▶ _AIM OF THE TASK_
Transcribe the listing below word for word but skip its images.

▶ _EXERCISE DATA_

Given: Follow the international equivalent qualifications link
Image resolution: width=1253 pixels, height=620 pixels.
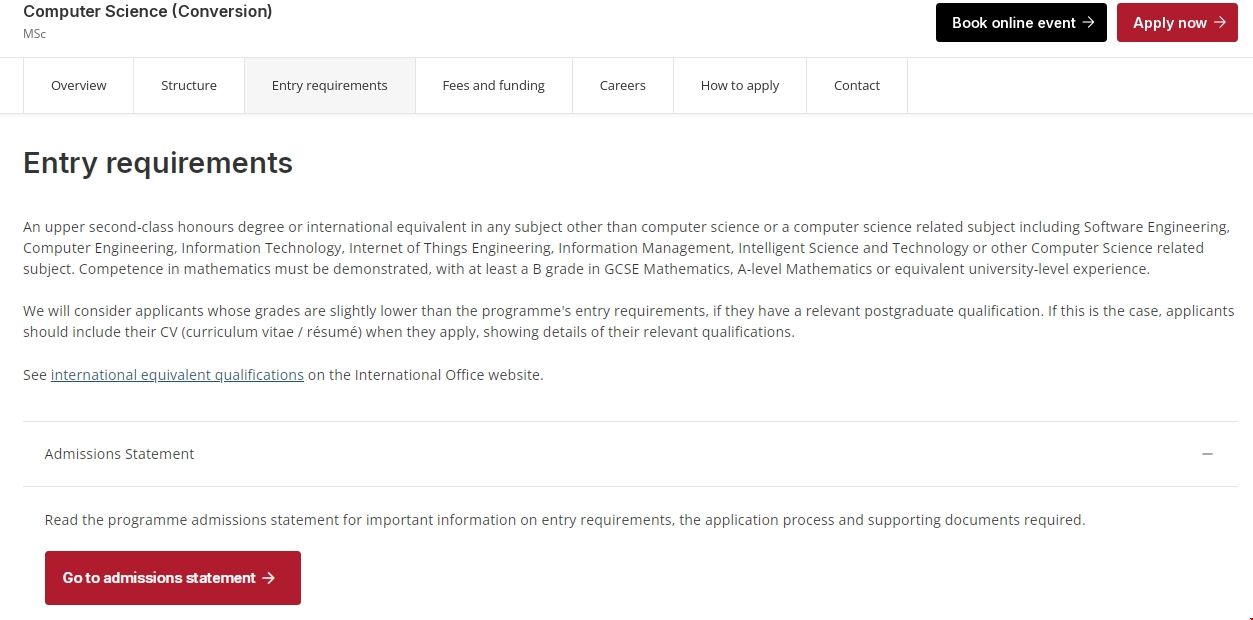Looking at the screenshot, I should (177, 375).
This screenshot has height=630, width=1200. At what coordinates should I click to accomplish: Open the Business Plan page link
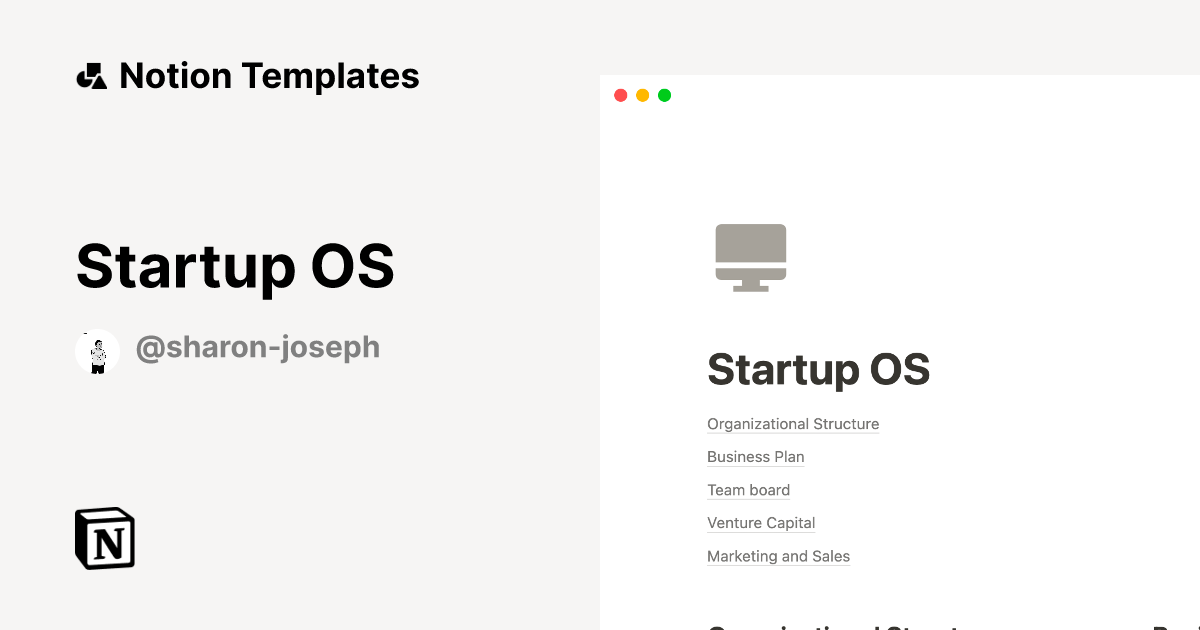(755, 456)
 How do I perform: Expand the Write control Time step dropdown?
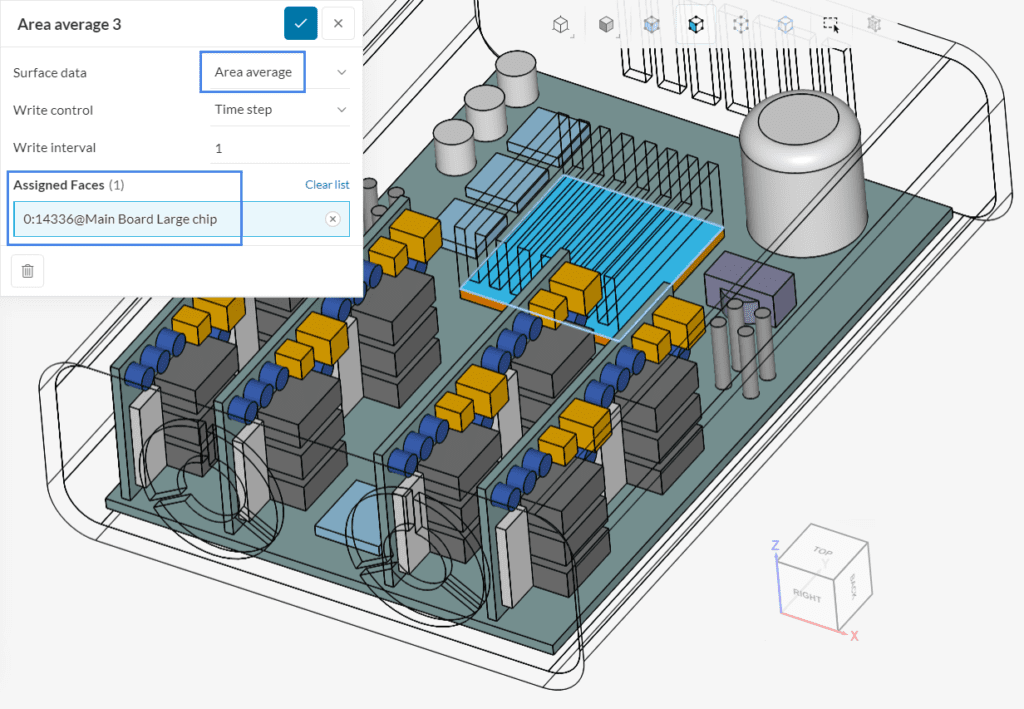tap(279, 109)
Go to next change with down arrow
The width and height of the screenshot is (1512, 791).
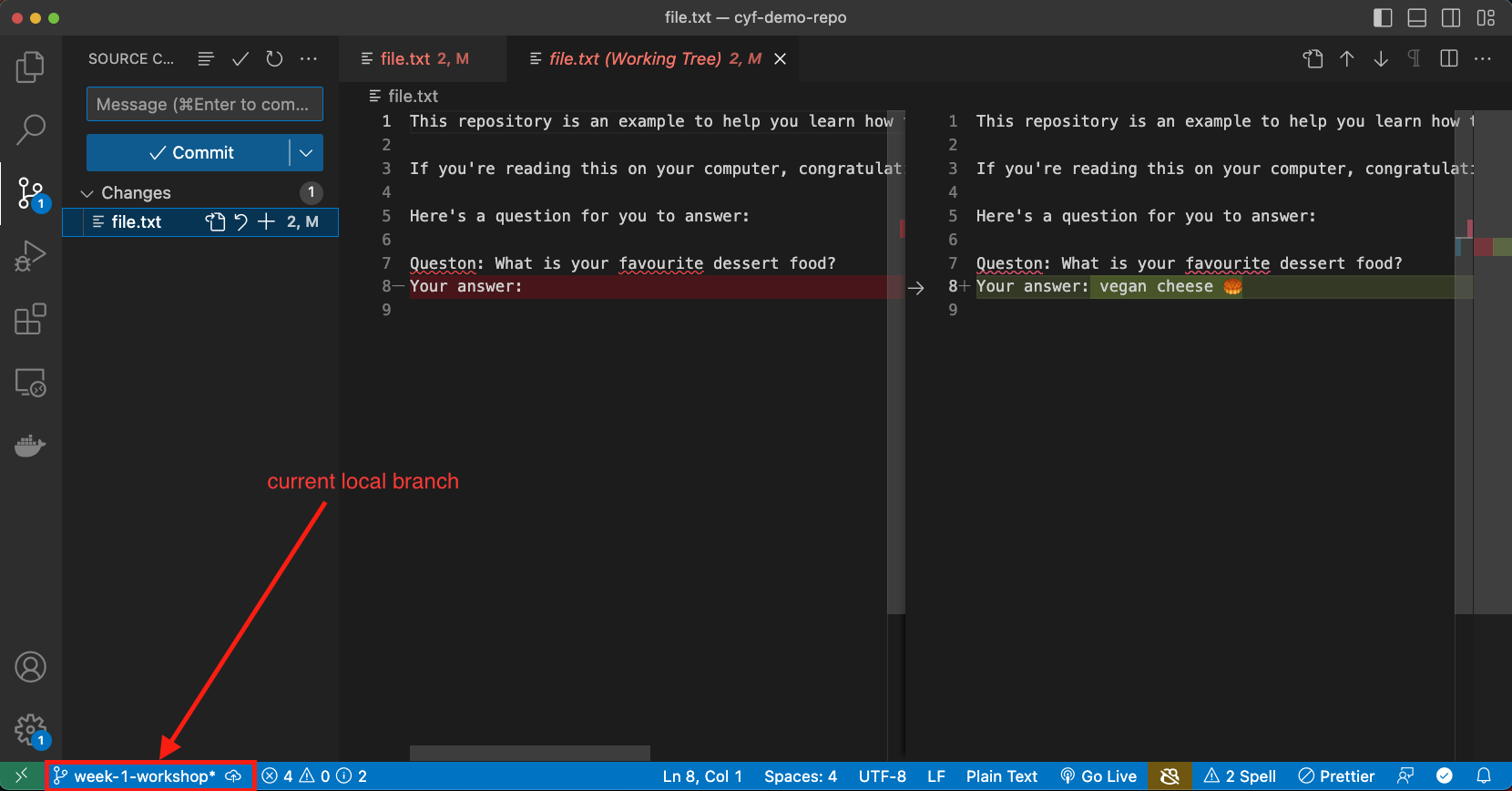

▶ _REPLY_
Given: Follow the international equivalent qualifications link
Image resolution: width=1253 pixels, height=620 pixels.
Looking at the screenshot, I should (177, 375).
This screenshot has height=630, width=1200. At what coordinates should I click to accomplish: Open the Business Plan page link
(755, 456)
 How do I perform: Expand the Write control Time step dropdown?
tap(279, 109)
Go to next change with down arrow
The width and height of the screenshot is (1512, 791).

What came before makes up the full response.